After weeks of deliberation, the Pandemic Risk Insurance Act, or “PRIA” has been introduced into the U.S. Congress. On May 26th, Rep. Carolyn Maloney, a member of the House Financial Services Committee, introduced H.R. 7011, the “Pandemic Risk Insurance Act of 2020” (the “Current PRIA Bill”).
We have previously discussed a draft version of PRIA here. Like the draft version, the Current PRIA Bill mirrors many of the fundamental mechanics of the Terrorism Risk Insurance Act, or “TRIA”, which was established in the wake of September 11, 2001 to help provide adequate terrorism coverage in the United States. Unlike TRIA, the Current PRIA Bill is voluntary in nature and allows for participating insurers (including U.S. and alien surplus lines insurers on the Quarterly Listing of Alien Insurers of the NAIC) to essentially receive reinsurance coverage from the U.S. Secretary of the Treasury (the “Treasury”), subject to various retentions, deductibles and limits thereon, only if they so choose to participate.
Some differences between the Current PRIA Bill and previous draft versions include, but are not limited to the following:
- The Current PRIA Bill would now apply to all public health emergencies declared after January 1, 2021;
- The Current PRIA Bill now includes within the definition of “Insurer” captive insurance companies and self-insurance arrangement by municipalities;
- The Current PRIA Bill, unlike previous draft versions of PRIA, does not contemplate the charging by the Secretary of reinsurance premiums payable by participating insurers to establish a Pandemic Risk Insurance Fund;
- An enhanced definition of “business interruption insurance” is now set forth in the Current PRIA Bill that includes event cancellation insurance and other non-property contingent business interruption insurance, including losses from suspended business operations due to a civil order related to a public health emergency;
- A cap on the Treasury’s participation under the Current PRIA Bill of $750 billion of aggregate insured losses (rather than the previous draft’s cap of $500 billion); and
- Under the Current PRIA Bill, an insurer may reinstate a pandemic-related exclusion on an in-force business interruption insurance policy for failure of an insured to pay the increased premium only if such policy has been in effect for less than 5 months and, in such case, only if the increase in premium for covered public emergencies is 15% or less of the original premium under such insurance policy.
Rep.

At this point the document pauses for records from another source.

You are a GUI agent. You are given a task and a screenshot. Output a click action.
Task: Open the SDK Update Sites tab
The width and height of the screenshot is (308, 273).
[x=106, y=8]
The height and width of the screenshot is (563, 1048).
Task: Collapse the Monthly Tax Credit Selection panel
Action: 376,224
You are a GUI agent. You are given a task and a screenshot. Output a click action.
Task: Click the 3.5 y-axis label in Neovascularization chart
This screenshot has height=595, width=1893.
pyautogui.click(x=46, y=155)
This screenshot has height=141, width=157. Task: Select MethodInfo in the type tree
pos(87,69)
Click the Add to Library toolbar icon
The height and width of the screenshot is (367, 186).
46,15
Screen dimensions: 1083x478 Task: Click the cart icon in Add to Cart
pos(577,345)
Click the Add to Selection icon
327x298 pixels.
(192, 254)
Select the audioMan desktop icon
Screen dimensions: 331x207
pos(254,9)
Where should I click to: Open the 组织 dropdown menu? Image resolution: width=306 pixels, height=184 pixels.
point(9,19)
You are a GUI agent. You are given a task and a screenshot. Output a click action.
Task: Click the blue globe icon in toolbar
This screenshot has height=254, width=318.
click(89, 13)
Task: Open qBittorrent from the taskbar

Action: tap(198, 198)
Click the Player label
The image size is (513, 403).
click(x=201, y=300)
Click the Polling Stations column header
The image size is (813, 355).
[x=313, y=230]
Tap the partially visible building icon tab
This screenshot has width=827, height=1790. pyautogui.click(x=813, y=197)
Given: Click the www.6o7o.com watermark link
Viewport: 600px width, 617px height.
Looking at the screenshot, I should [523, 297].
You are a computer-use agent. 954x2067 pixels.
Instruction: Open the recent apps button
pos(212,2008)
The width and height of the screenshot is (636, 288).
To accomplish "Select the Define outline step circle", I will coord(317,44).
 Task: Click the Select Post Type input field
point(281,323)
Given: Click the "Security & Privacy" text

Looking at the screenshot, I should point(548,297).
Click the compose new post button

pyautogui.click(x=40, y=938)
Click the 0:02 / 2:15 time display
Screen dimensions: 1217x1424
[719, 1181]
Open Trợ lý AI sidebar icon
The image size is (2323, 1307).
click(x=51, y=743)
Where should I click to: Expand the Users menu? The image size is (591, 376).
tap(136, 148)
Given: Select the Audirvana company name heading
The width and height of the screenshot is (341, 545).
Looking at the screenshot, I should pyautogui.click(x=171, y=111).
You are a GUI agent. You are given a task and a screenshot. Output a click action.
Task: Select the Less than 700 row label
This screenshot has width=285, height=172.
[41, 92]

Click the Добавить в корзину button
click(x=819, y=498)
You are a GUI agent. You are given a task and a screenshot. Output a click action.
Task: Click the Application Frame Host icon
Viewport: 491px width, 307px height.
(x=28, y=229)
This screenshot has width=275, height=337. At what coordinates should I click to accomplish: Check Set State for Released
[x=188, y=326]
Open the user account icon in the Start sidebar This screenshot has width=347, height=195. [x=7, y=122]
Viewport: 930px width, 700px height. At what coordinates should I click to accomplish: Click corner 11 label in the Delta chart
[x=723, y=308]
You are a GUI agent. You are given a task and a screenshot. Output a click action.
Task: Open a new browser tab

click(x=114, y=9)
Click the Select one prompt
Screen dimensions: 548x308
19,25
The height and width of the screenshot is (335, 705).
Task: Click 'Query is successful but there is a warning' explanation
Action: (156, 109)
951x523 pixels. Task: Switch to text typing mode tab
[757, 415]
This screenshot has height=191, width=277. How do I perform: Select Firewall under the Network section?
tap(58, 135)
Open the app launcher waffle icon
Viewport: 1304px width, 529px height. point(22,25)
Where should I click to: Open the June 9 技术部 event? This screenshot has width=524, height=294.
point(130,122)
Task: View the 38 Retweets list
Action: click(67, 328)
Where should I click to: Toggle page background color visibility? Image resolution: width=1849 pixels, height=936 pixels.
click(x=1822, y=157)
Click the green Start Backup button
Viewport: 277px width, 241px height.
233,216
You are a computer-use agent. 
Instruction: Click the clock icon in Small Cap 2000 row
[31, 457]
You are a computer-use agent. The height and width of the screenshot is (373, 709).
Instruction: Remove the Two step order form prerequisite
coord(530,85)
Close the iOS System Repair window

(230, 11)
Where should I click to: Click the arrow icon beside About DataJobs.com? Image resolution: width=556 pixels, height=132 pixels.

Maloney has indicated that over two dozen national business and trade associations support the Current PRIA Bill; however, not everyone is on board. In a joint press release, the National Association of Mutual Insurance Companies (“NAMIC”), the American Property Casualty Insurance Association (“APCIA”) and the Independent Insurance Agents & Brokers of America (“IIA”) stated that “a TRIA-like program, with an industry financial role, does not square with the fundamental notion that pandemics are not insurable risks.”
Instead, NAMIC, APCIA and IIA have unveiled the “Business Continuity Protection Program” or “BCPP” that would be designed to provide payroll assistance (up to 80% of payroll), employee benefits and operating expenses triggered by a presidential viral emergency declaration. Like PRIA, the BCPP would be voluntary in nature and assistance would be provided through state-regulated insurance entities. There is not currently significant optimism regarding the BCPP’s future, with Rep. Maloney remarking that it is “not going to pass [through Congress].”
We will continue to monitor both the Current PRIA Bill and the BCPP and we will report on any newsworthy developments.